Commentary: Arkansas Legislature is not blessing for needy

Lawmakers give to rich, take from poor

OK, I've got a dog in this hunt. My wife directs our local network of federally qualified health centers for Benton and Washington counties--Community Clinic. Clinics like hers have enjoyed bipartisan support across the nation since their founding 50 years ago.

Community health centers exist to give quality medical care in underserved areas and to underserved populations. Many clinics are in rural areas where there are few or no doctors. They serve low-income families who can't afford insurance. In Arkansas, 12 percent of our neighbors are uninsured despite the state's "private option" funding of insurance coverage.

In Northwest Arkansas many doctors limit how many Medicaid patients they will see, so Community Clinic serves neighbors with Medicaid who do not have access to a private provider. Recently a local private clinic asked Community Clinic to pick up 3,000 more ARKids children. The private clinic doesn't have space or staff to serve them. Community Health Centers are mandated to serve everyone and cannot turn away any patient.

Community health centers were early adopters of several "best practices" that are just now being embraced more universally. Community Clinic went to electronic medical records in 2008. In 2009 they introduced integrative behavioral health into their primary care, so if a patient with the flu also shows signs of depression or some other behavioral illness, a therapist is available to address the problem right then and there. Community health centers mandate outcomes-based primary care. As more health providers measure outcomes, rising costs are slowing and patients are improving.

Community Clinic also has a strong educational focus, working with chronic illnesses to improve the health of people living with diabetes, hypertension, obesity and to help smokers quit tobacco. Community Health Centers in Arkansas serve 177,000 underserved patients, more than 31,000 of them in the 12 locations my wife oversees locally.

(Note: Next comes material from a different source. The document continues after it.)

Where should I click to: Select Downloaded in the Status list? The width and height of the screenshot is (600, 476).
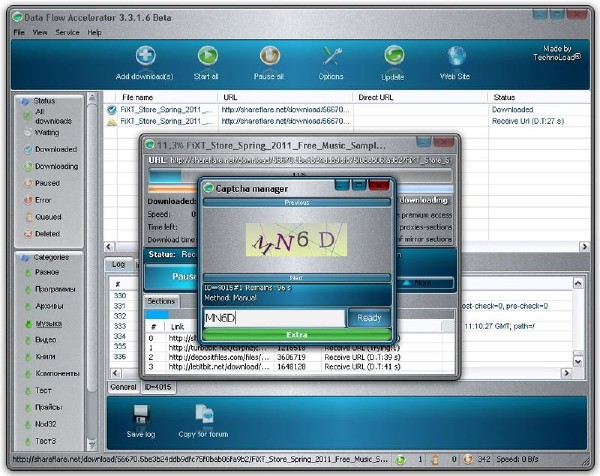click(55, 149)
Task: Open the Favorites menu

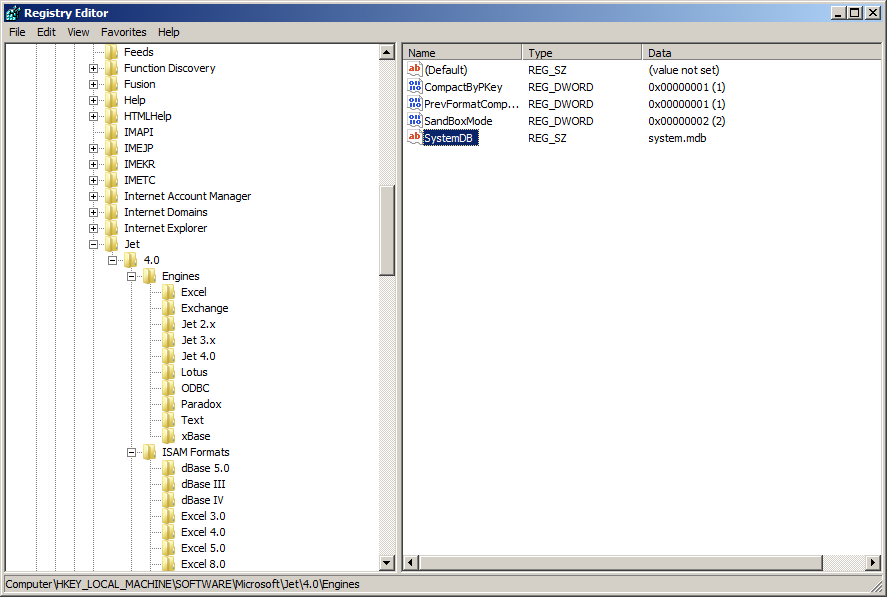Action: click(123, 32)
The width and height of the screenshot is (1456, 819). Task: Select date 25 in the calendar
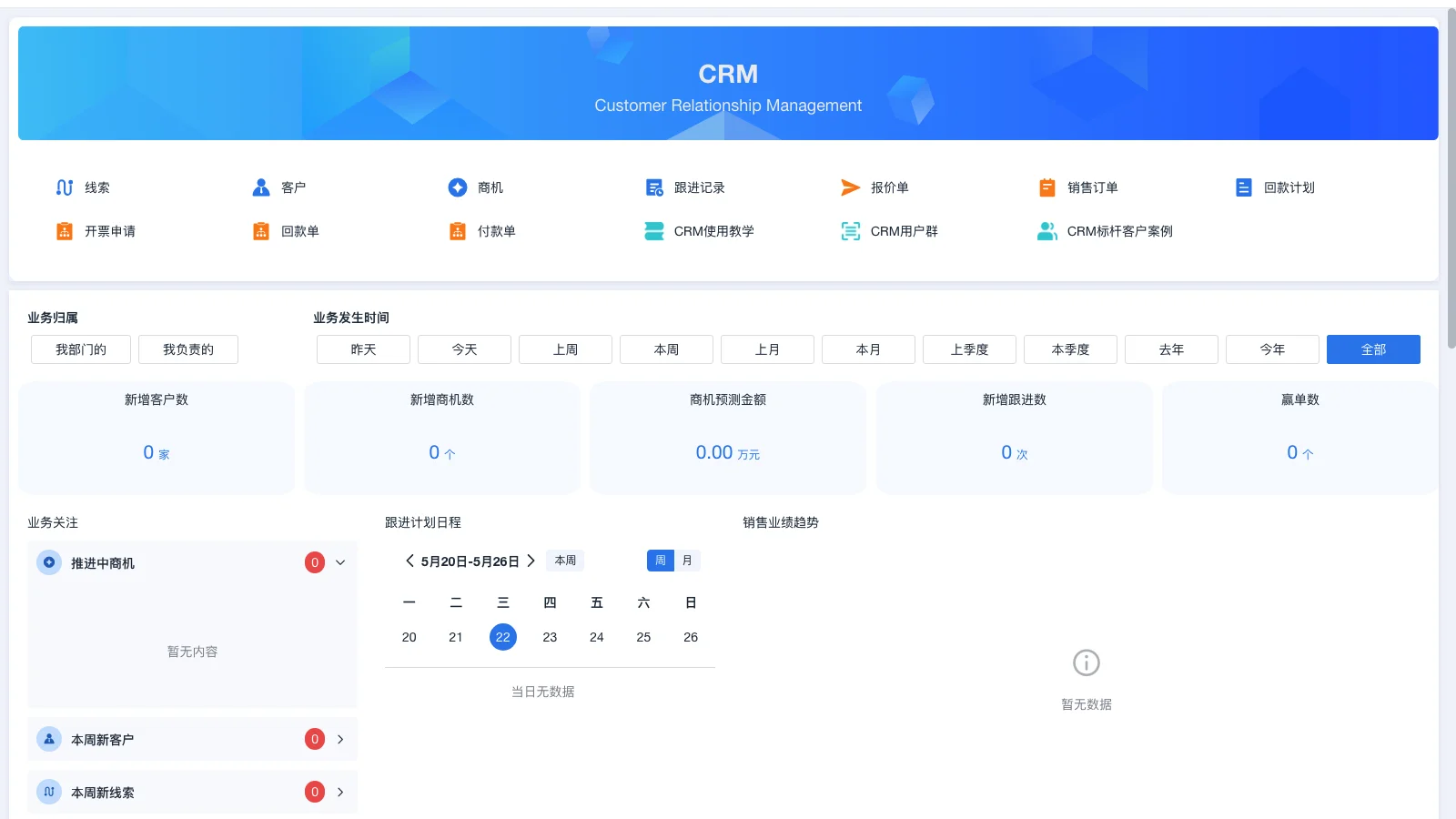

One more thing. community health centers are job creators. When my wife started at Community Clinic, they employed just more than 20 people. Now it is a staff of more than 200. The size of their program has doubled since 2009. Community Clinic is creating good jobs and pumping money into our economy.

End of infomercial.

So here's what happened at the end to the recent legislative session. The governor started the budget process with a middle-class tax cut, returning about $40 per family. (The bottom 20 percent of Arkansas taxpayers saw no relief, even though they pay twice the percentage of their income in state taxes as the wealthiest taxpayers.) The tax cuts hurt efforts to restore pre-kindergarten funding to its 2008 level. The cuts diverted state funds from several significant programs important to working families and at-risk Arkansans. It was a hard legislative session for those of us who care for the poor.

Then, toward the end of the session, a bill was introduced to increase tax breaks for the wealthy, raising the exemption on capital gains income. The most shocking part of the bill proposed making capital gains of more than $10 million entirely free of taxation. The bill passed. It was windfall for the rich--$6 million this fiscal year; almost $12 million next year.

This new gift to those who least needed it left the budget in a deficit. As time ran out on the legislative session, somebody had to find another $6 million.

As the session was closing, the Revenue Stabilization Act found a way to balance the budget. The entire state funding for community health centers ($4.9 million) was erased, and they took another $1 million from libraries.

In the Arkansas Blog, Max Brantley cited a bank executive who had acquired considerable stock at a nominal cost and was selling about $25 million of it this year. Under the new law, he will owe no taxes on about $15 million of those gains. That's a half-million dollar tax break for one individual. The cut cost our local Community Clinic and its 31,000 patients $600,000.

For those of us who look at things through the lens of Scripture and through the story of Jesus, we see that the Bible takes seriously the relationship between the wealthy and the poor--the wealthy have responsibility for the well-being of the poor and marginalized. But not in Arkansas, it seems. It seems our Legislature prefers to make its highest value lowering taxes for the wealthy. It's just too bad that the unintended consequence is that fewer and fewer scraps fall from the masters' table.

God bless the poor. Our Legislature sure doesn't.